Sicuramente più ottimista è stato Sandro Angeletti di Banca Intesa Sanpaolo, gruppo che dal
La giornata dedicata a Guglielmo Marconi si è poi conclusa con l’ultimo panel centrato su “Un modello di cooperazione per l’imprenditorialità” introdotto e moderato da Mario Frullone, Direttore delle ricerche FUB, a cui hanno partecipato esperti della ricerca, della formazione e dell’innovazione a livello internazionale, come Richard Boly, Direttore dell’Office of eDeplomacy, dell’US Department of State. Nel suo collegamento video, Boly ha celebrato con grande partecipazione la figura di Marconi, assieme a quella di altri grandi innovatori italiani, e paragonando la figura dello scienziato bolognese oggi a quella di Steve Jobs per la portata sociale, culturale ed economica delle sue scoperte.

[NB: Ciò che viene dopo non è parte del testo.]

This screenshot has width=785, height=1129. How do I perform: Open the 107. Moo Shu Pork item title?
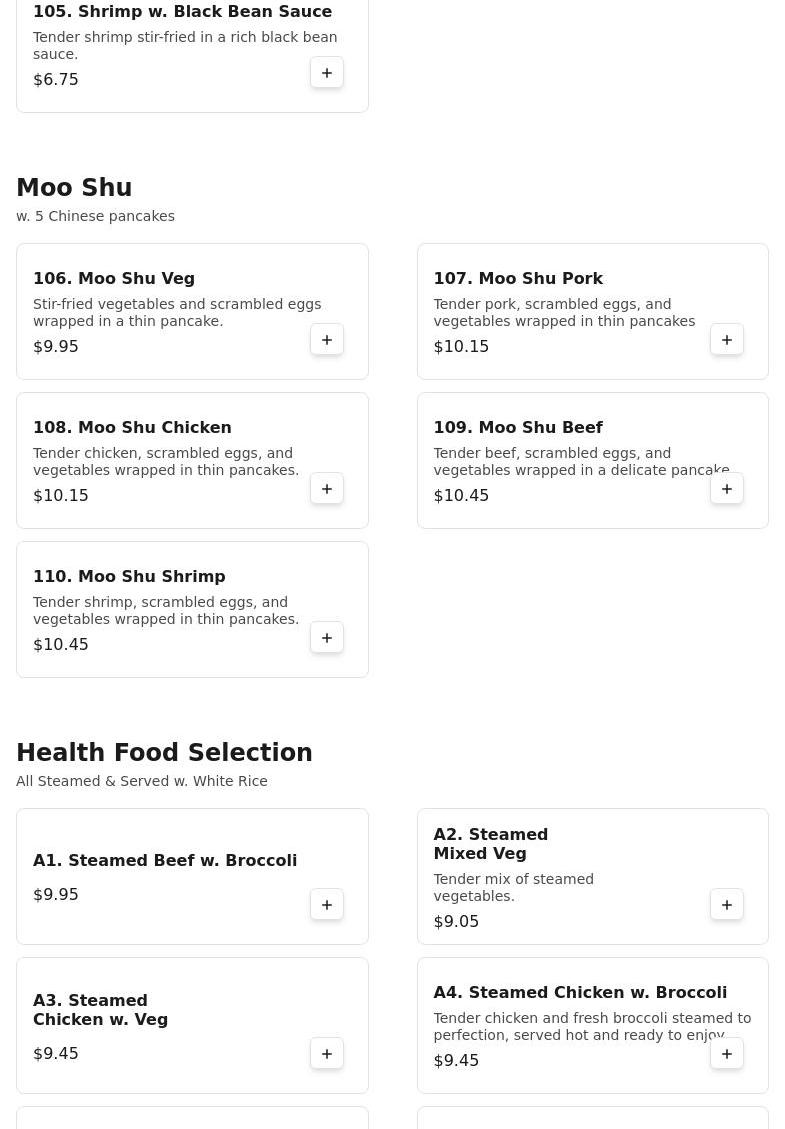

Ma come è stato detto lungo i numerosi interventi, l’innovazione deve essere sempre supportata, non basta il genio della scoperta o dell’invenzione, ha ribadito anche Giandomenico Magliano, DG Cooperazione Economica Finanziaria Multilaterale del Ministro degli Esteri, servono infatti una costante cooperazione tra stati e centri di eccellenza, tra istituzioni ed enti locali. Uno sforzo che nasce dal coordinamento degli impegni presi in questi mesi e portati avanti da Stati Uniti, Europa e Paesi emergenti all’interno dell’Innovation Strategy dell’OCSE, finalizzata all’incentivare gli investimenti in innovazione e ricerca anche e soprattutto nelle regioni in via di sviluppo, ha infine spiegato Deepak Lal, docente di International Development studies alla James Coleman di Los Angeles, Università della California. Prima dei saluti finali, lo stesso Manca ha sottolineato la straordinarietà delle Giornate di Studio Marconiane, per contenuti e partecipazione, rinnovando la volontà di istituire ogni anno un appuntamento sempre dedicato alla figura di Guglielmo Marconi, come momento per monitorare lo stato della ricerca e l’innovazione nel nostro paese.